[GIVEN DATA Boundary: Start]
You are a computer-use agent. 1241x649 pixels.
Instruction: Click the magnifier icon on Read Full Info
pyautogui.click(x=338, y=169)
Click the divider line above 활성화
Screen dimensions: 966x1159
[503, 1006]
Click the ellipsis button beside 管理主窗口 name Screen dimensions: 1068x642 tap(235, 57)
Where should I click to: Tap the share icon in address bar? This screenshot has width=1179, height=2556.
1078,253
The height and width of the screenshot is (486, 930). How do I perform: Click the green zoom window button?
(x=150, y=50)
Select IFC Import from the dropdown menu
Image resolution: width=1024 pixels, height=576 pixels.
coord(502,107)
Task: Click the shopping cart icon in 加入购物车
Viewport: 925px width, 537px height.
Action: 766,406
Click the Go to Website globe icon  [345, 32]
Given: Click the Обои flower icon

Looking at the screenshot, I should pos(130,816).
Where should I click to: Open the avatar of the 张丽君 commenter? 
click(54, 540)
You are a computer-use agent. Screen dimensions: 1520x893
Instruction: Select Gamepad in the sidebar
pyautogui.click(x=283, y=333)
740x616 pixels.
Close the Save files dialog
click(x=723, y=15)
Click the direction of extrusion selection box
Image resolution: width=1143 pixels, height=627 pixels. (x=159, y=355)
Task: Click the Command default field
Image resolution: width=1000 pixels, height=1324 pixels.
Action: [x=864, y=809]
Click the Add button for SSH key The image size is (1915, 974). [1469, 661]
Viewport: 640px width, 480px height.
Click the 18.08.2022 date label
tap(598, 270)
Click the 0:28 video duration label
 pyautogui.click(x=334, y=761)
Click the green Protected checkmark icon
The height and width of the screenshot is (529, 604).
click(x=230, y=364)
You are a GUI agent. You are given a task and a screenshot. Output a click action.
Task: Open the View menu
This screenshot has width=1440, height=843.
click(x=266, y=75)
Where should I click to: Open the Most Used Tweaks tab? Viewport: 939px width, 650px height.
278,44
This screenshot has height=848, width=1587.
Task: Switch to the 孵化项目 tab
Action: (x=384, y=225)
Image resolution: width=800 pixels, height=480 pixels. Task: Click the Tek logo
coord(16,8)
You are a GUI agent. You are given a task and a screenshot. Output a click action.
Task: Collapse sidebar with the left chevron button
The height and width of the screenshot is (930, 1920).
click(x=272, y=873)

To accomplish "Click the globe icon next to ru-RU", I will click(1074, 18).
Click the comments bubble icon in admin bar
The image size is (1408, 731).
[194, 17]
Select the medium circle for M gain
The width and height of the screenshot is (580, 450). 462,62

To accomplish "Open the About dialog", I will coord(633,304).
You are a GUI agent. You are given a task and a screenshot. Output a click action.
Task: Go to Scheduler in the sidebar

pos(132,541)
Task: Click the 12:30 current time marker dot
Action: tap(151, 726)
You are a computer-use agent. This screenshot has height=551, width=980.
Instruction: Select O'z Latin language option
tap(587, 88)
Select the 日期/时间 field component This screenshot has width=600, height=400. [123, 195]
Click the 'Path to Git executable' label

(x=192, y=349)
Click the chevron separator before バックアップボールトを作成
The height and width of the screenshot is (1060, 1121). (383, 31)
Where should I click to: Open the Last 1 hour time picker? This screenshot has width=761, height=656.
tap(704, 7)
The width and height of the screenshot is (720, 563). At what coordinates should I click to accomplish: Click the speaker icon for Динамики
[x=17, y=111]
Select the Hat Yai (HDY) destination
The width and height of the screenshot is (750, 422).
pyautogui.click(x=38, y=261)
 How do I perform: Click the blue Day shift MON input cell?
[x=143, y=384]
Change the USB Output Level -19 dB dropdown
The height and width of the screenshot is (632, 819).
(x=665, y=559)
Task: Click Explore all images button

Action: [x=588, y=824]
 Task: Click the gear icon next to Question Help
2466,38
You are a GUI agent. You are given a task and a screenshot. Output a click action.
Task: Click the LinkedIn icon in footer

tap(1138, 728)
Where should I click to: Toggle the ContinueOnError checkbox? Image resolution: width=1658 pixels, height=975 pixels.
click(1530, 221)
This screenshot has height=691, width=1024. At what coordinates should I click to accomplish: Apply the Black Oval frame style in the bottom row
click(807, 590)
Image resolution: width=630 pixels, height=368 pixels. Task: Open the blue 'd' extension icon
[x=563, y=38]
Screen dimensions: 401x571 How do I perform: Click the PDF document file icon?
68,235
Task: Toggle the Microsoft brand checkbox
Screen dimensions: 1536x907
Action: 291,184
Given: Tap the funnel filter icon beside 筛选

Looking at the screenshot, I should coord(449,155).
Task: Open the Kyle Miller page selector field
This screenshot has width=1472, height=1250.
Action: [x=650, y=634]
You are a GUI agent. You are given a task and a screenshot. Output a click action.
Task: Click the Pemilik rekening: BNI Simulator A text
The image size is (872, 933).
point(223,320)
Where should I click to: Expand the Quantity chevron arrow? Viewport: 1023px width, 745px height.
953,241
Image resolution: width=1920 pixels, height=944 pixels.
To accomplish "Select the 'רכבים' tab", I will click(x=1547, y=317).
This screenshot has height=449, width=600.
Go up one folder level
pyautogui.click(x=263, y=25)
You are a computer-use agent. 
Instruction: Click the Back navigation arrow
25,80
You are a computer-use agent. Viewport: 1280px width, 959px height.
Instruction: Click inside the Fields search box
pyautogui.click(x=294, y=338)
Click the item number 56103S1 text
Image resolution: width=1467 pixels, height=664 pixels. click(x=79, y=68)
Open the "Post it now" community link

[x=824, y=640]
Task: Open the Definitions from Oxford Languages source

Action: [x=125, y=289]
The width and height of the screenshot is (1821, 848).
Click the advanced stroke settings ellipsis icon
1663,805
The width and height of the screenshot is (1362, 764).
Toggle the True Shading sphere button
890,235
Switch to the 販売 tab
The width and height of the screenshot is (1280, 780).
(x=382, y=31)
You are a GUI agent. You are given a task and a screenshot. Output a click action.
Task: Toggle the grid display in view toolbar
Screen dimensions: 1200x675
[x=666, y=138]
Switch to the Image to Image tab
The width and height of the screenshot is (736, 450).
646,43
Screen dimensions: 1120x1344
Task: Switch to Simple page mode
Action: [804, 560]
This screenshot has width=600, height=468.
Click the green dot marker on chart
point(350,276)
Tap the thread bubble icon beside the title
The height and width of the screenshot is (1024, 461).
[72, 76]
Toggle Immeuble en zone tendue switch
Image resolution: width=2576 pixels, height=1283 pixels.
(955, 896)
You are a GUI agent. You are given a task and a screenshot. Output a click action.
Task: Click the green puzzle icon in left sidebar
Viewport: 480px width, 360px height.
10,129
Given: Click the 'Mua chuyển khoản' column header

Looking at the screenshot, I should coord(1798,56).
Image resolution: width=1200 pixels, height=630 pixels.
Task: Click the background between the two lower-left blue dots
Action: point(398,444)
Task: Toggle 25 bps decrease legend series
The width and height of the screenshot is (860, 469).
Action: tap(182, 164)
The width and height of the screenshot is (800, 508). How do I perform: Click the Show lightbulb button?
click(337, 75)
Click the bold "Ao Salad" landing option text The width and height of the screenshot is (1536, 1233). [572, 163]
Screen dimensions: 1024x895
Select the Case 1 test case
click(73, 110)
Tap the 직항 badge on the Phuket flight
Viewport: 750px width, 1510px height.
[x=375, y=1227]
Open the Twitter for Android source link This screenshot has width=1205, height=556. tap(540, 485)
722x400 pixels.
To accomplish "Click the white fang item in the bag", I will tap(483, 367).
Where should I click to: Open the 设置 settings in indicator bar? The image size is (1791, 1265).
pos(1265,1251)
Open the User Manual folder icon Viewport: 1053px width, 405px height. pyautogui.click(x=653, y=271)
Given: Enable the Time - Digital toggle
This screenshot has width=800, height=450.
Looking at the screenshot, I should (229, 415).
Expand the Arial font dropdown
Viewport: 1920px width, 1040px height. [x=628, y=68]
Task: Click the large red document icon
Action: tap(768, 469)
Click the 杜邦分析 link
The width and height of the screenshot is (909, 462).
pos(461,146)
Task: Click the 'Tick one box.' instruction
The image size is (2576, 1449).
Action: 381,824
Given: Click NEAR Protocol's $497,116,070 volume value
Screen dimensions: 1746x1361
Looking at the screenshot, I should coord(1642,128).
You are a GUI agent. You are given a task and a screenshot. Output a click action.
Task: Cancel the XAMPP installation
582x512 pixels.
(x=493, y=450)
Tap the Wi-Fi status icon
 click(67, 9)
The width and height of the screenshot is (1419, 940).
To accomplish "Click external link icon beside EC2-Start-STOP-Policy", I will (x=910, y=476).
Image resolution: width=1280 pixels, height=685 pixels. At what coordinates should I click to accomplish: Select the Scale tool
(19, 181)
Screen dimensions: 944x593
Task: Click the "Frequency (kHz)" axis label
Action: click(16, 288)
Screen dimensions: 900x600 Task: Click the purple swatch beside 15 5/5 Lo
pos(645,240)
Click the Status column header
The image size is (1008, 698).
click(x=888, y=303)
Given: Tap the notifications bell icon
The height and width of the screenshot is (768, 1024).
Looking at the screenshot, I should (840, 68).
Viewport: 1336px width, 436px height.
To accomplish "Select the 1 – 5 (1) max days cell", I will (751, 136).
[GIVEN DATA Boundary: End]
TASK DIRECTIONS: All lines from the one containing "722x400 pixels." through the last line of the data, both included, are to be retyped exactly, and no other line belongs in the answer.

YOUR RESPONSE:
722x400 pixels.
To accomplish "Click the white fang item in the bag", I will tap(483, 367).
Where should I click to: Open the 设置 settings in indicator bar? The image size is (1791, 1265).
pos(1265,1251)
Open the User Manual folder icon Viewport: 1053px width, 405px height. pyautogui.click(x=653, y=271)
Given: Enable the Time - Digital toggle
This screenshot has width=800, height=450.
Looking at the screenshot, I should (229, 415).
Expand the Arial font dropdown
Viewport: 1920px width, 1040px height. [x=628, y=68]
Task: Click the large red document icon
Action: tap(768, 469)
Click the 杜邦分析 link
The width and height of the screenshot is (909, 462).
pos(461,146)
Task: Click the 'Tick one box.' instruction
The image size is (2576, 1449).
Action: 381,824
Given: Click NEAR Protocol's $497,116,070 volume value
Screen dimensions: 1746x1361
Looking at the screenshot, I should coord(1642,128).
You are a GUI agent. You are given a task and a screenshot. Output a click action.
Task: Cancel the XAMPP installation
582x512 pixels.
(x=493, y=450)
Tap the Wi-Fi status icon
 click(67, 9)
The width and height of the screenshot is (1419, 940).
To accomplish "Click external link icon beside EC2-Start-STOP-Policy", I will (x=910, y=476).
Image resolution: width=1280 pixels, height=685 pixels. At what coordinates should I click to accomplish: Select the Scale tool
(19, 181)
Screen dimensions: 944x593
Task: Click the "Frequency (kHz)" axis label
Action: click(16, 288)
Screen dimensions: 900x600 Task: Click the purple swatch beside 15 5/5 Lo
pos(645,240)
Click the Status column header
The image size is (1008, 698).
click(x=888, y=303)
Given: Tap the notifications bell icon
The height and width of the screenshot is (768, 1024).
Looking at the screenshot, I should (840, 68).
Viewport: 1336px width, 436px height.
To accomplish "Select the 1 – 5 (1) max days cell", I will (751, 136).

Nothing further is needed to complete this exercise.